Listing of located words and elements
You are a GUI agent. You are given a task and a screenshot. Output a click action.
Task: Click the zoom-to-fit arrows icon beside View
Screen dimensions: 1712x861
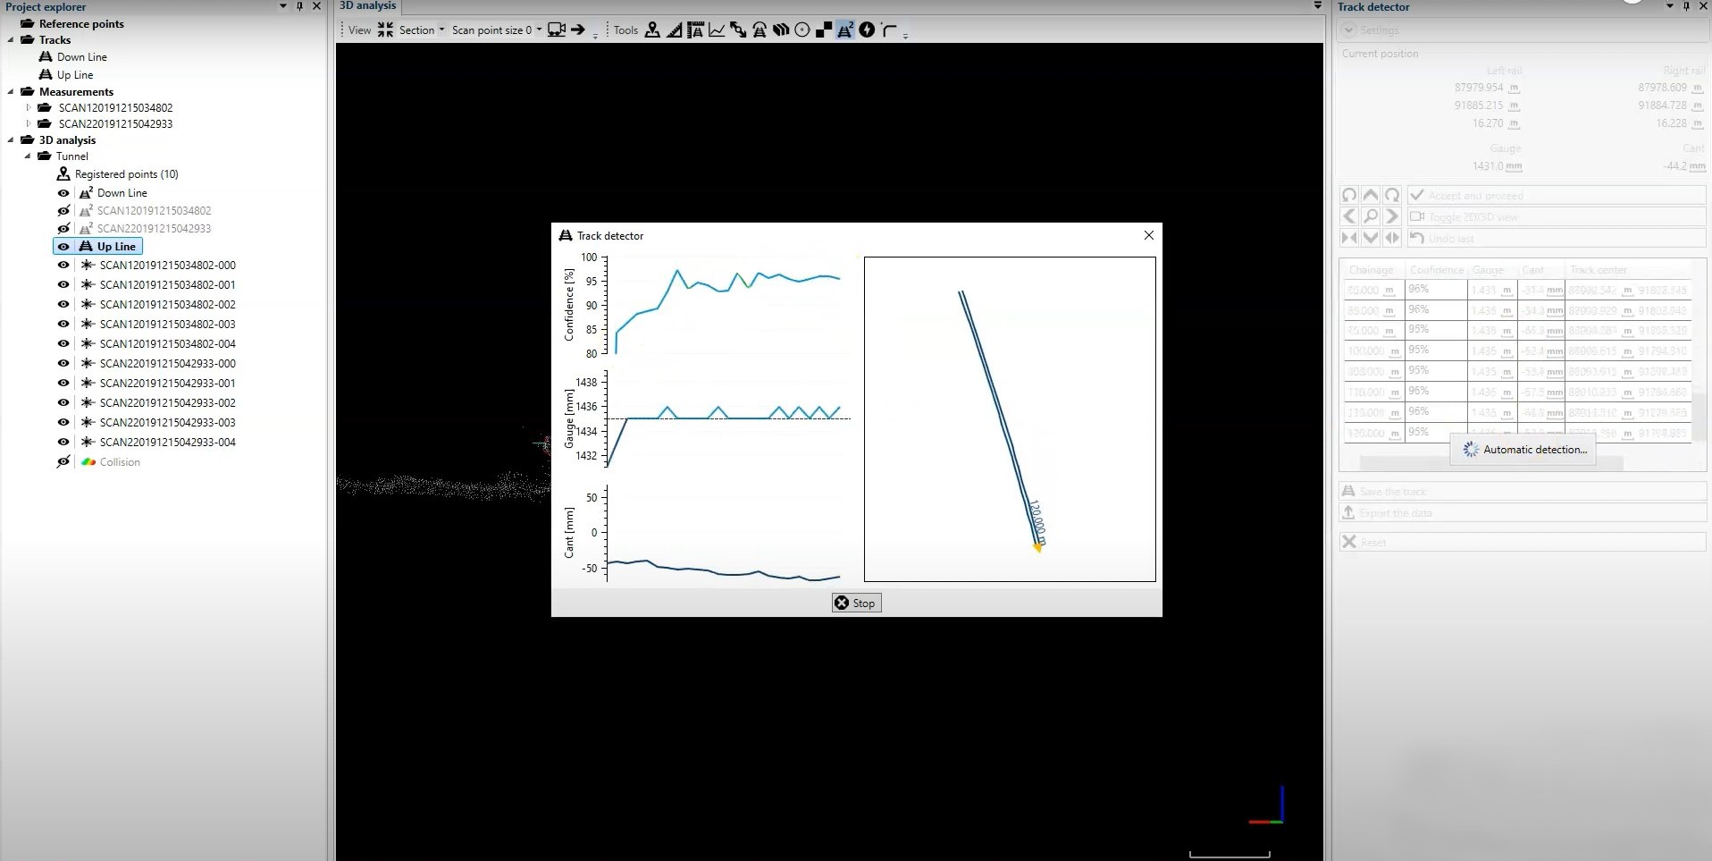point(385,30)
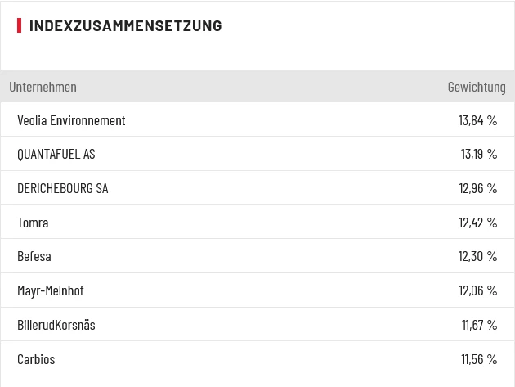Select the 13,84 % weighting value

click(477, 120)
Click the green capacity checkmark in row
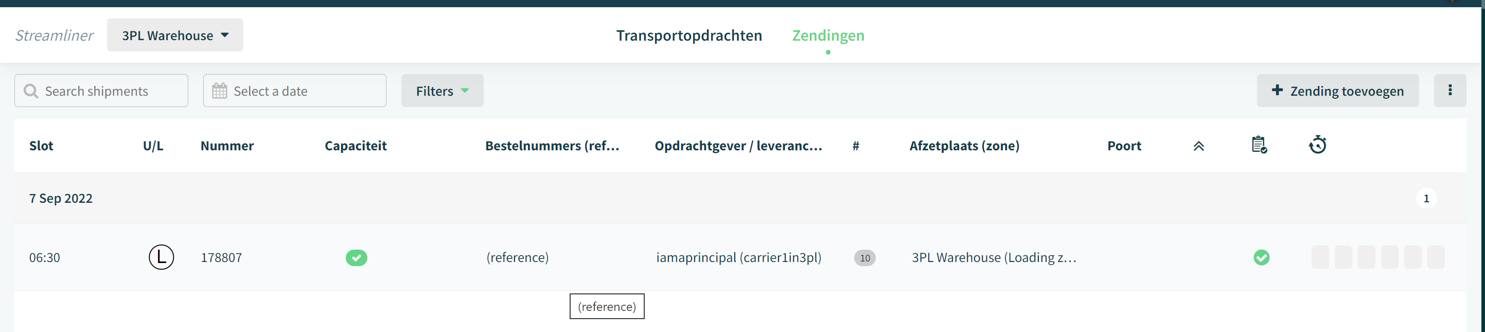The height and width of the screenshot is (332, 1485). point(356,258)
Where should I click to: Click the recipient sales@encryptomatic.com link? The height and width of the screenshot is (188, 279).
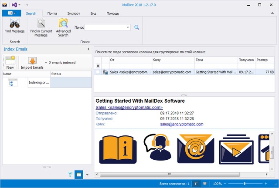click(182, 124)
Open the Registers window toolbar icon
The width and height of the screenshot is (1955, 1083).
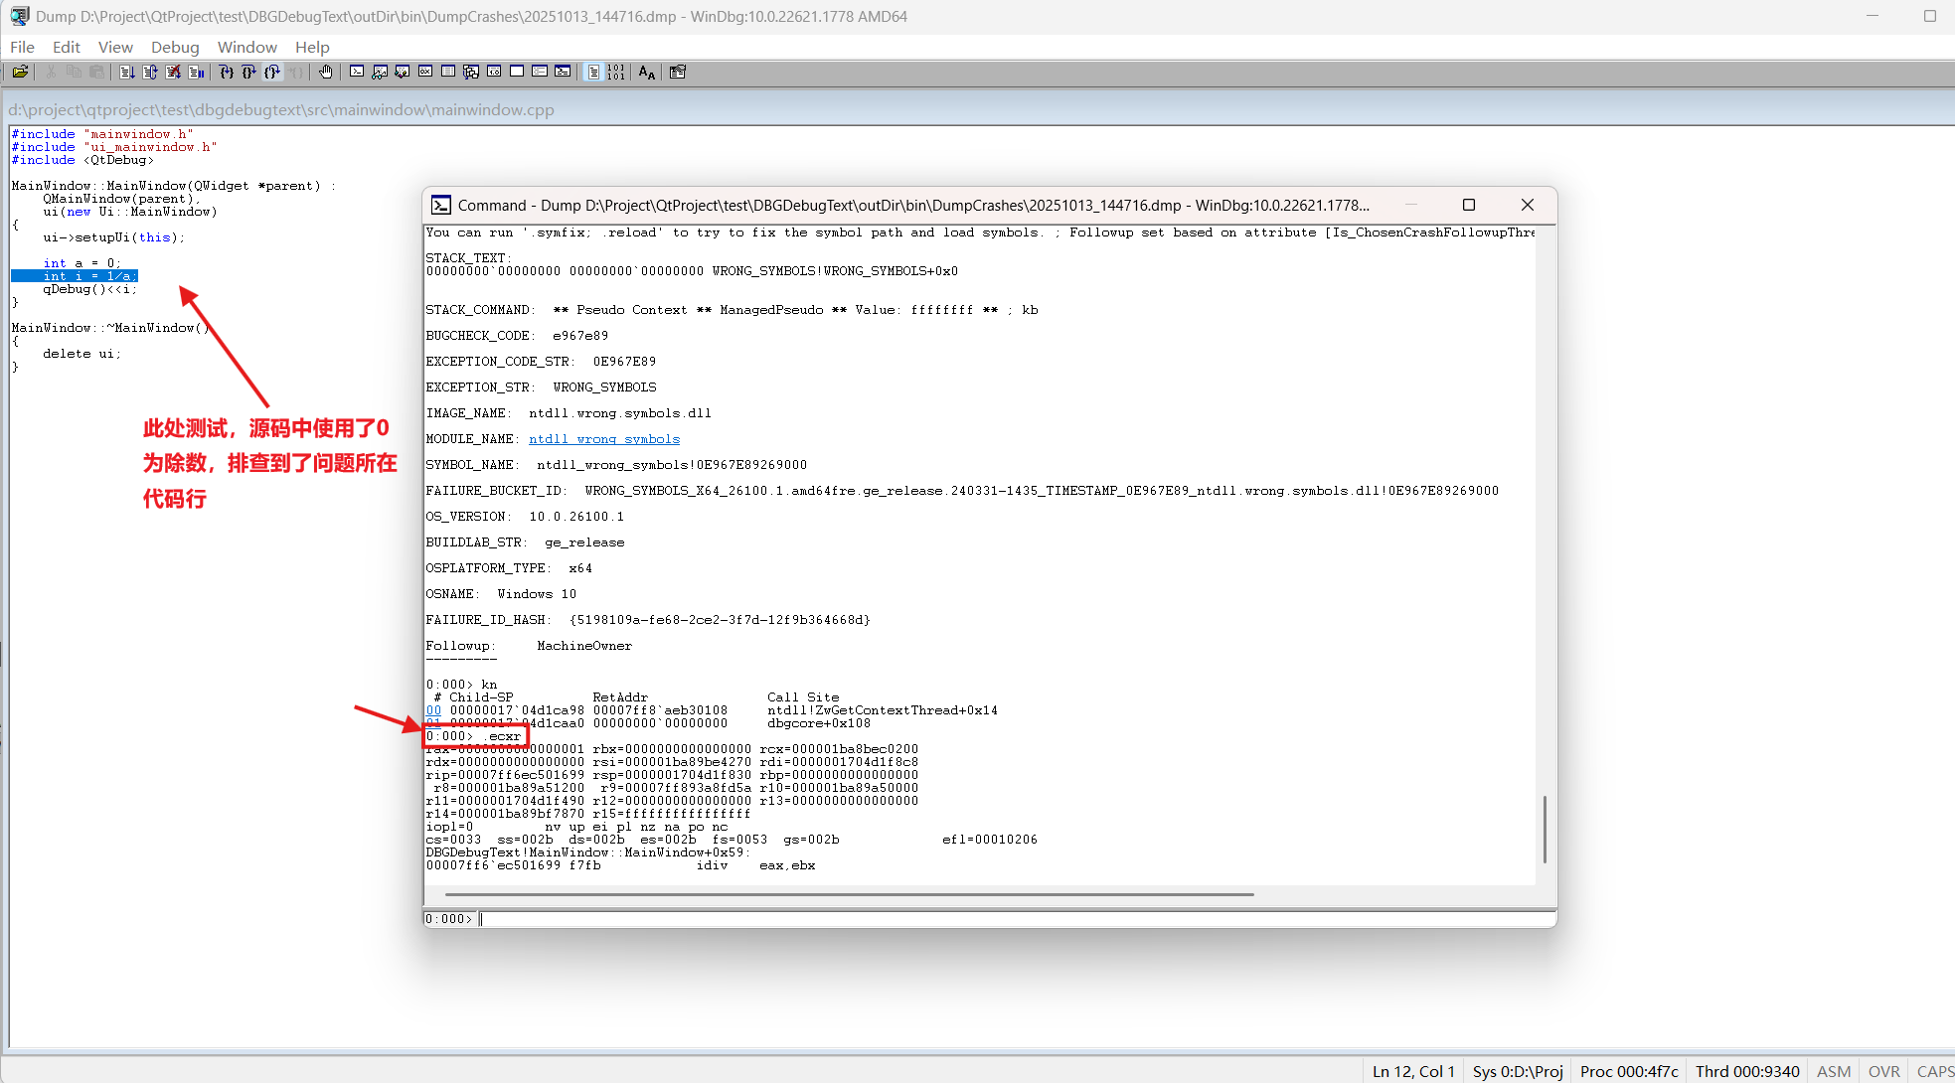(x=424, y=72)
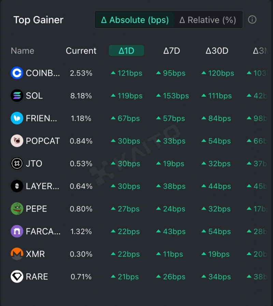Switch to Δ Relative (%) mode
This screenshot has height=306, width=273.
coord(208,20)
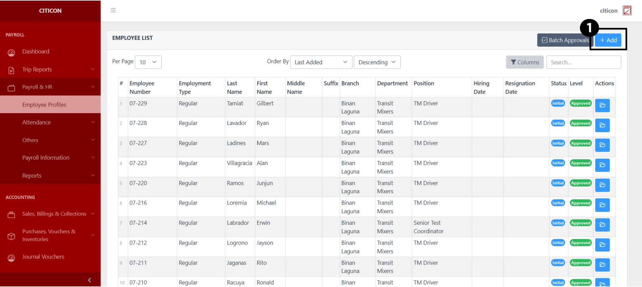
Task: Expand the Attendance submenu
Action: (x=50, y=122)
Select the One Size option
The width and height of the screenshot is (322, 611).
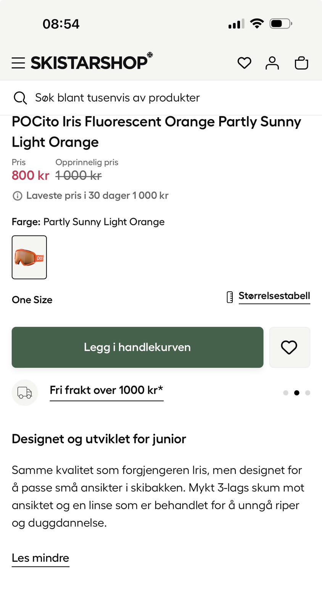click(32, 300)
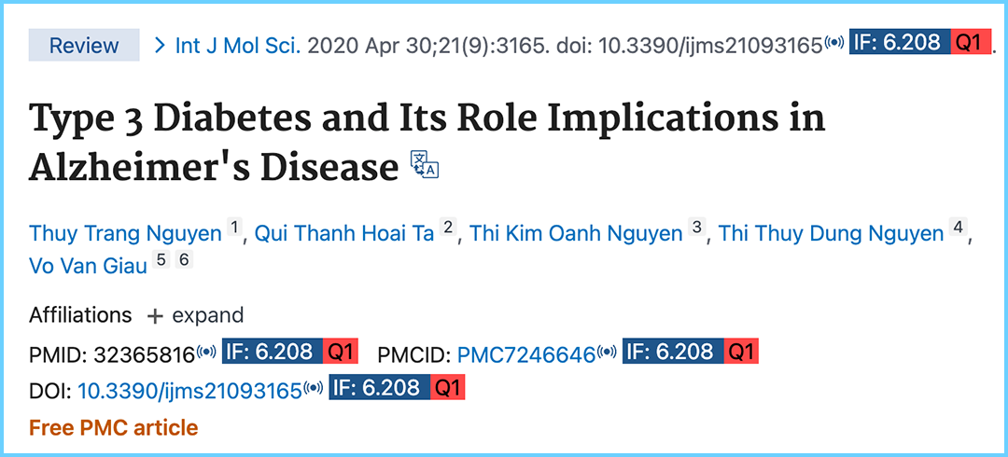
Task: Click signal icon next to PMID 32365816
Action: tap(206, 352)
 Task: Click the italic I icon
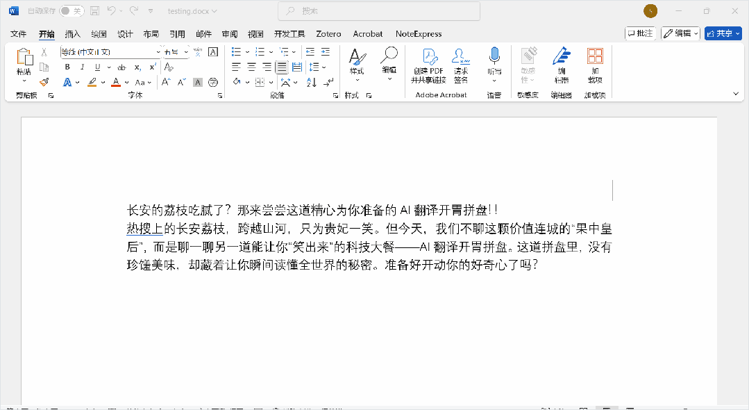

* Objective:
Please copy out every line of the listing above word for word, leaving out the pictures.

* Reply to the exercise:
You are a GUI agent. You are given a task and a screenshot. Output a click action.
Task: Click the zoom-to-fit arrows icon beside View
Screen dimensions: 1712x861
point(385,30)
Select the 13,84 % weighting value

click(477, 120)
Click the green capacity checkmark in row
The height and width of the screenshot is (332, 1485). point(356,258)
Where should I click to: Click the recipient sales@encryptomatic.com link? The height and width of the screenshot is (188, 279).
click(182, 124)
Open the Registers window toolbar icon
The width and height of the screenshot is (1955, 1083).
(x=424, y=72)
Switch to Δ Relative (%) mode
This screenshot has height=306, width=273.
coord(208,20)
Task: Expand the Attendance submenu
Action: (x=50, y=122)
Select the One Size option
The width and height of the screenshot is (322, 611).
click(32, 300)
Task: Click signal icon next to PMID 32365816
Action: tap(206, 352)
 Task: Click the italic I icon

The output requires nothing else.